The Court held that the statute permitting the punishment of “the publication of a false or grossly inaccurate report of [the court’s] proceedings,”3 did not limit punishment for contempt to the publication of reports regarding pending cases. Id. at 602-603 (rejecting the respondent’s argument that his letter did not refer to a pending case and holding that the ability to punish contempt is not affected by whether a case is pending, but rather, whether the publication referred to official judicial conduct).
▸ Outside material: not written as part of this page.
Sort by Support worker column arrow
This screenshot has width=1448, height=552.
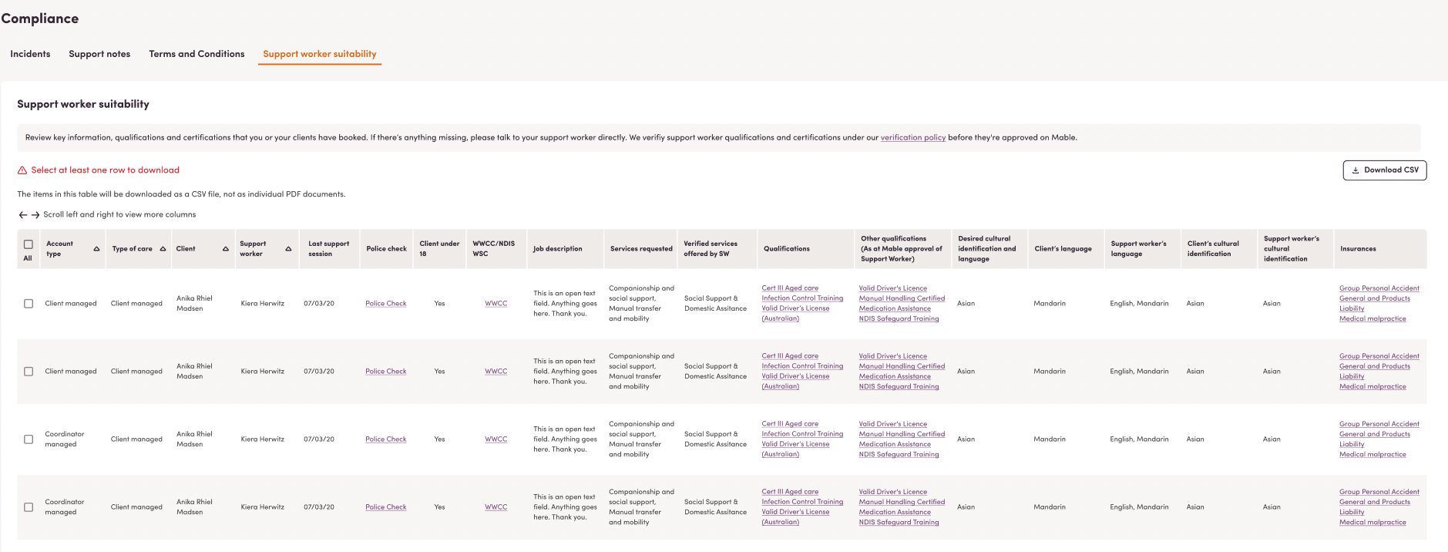(288, 249)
The Court further held that “[t]he charges in the letter of [the alleged contemnor] had direct reference to the official conduct of the judge, and not to his private character and acts.” Id. at 603.
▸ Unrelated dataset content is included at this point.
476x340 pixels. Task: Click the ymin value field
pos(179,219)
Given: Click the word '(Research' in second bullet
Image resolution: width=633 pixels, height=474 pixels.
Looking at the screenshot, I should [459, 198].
Finally, the Court noted that a respondent may avoid a finding of contempt if the respondent demonstrates that he or she did not intend to publish false or grossly inaccurate reports of the court’s proceedings, explaining that “[w]here the language is susceptible of two interpretations or constructions, and the party charged asserts under oath that he [or she] did not intend the article to be construed as alleged in the innuendoes, he is purged of the contempt[.]” Id. at 604. However, “if the publication is fairly susceptible of but one construction, and its purport is to defame and degrade the court in the eyes of litigants and the public, his [or her] denial of any intended wrong does not operate to purge him of the contempt.” Id. 

The trial court held a proprietor, editor, and publisher of a weekly newspaper in contempt for publication of an article regarding recent grand jury proceedings that stated the circuit court judge used the grand jury “as a club with which to get even with some of our citizens whom he does not like.” In re Dingley, 182 Mich 44, 46 (1914). The article further accused the circuit court judge of making false allegations about the prosecuting attorney. Id. The Court held that it had “no hesitancy in saying that the publication of the article, unless it is true, is in contempt of court and deserves punishment.” Id. at 51. However, the Court set aside the trial court’s finding of contempt and dismissed the case without prejudice because due process was not afforded to the alleged contemnor. Id. at 51-52 (noting that punishment is appropriate if the alleged contemnor “cannot purge himself of contempt by showing the truth of the publication”).

1   See Section 5.17 for a discussion of contempt for criticism of the court.

2    An alleged contemnor has the right to have the proceedings heard by another judge in such cases. MCL 600.1731.

3   In re Chadwick, 109 Mich 588 (1896) interprets 2 How Ann St § 7234, which is a prior version of current MCL 600.1701; however, 2 How Ann St § 7234 was not re-enacted and was superseded when the Judicature Act of 1915 (Act 314 of 1915) was enacted. The Revised Judicature Act, MCL 600.101 et seq. (Act 236 of 1961) repealed the Judicature Act of 1915. The relevant portion of 2 How Ann St § 7234 read: “Every court of record shall have power to punish as for a criminal contempt, persons guilty of either of the following acts, and no others: . . . the publication of a false or grossly inaccurate report of its proceedings, but no court can punish as a contempt the publication of true, full and fair reports of any trial, argument, proceedings or decision had in such court.”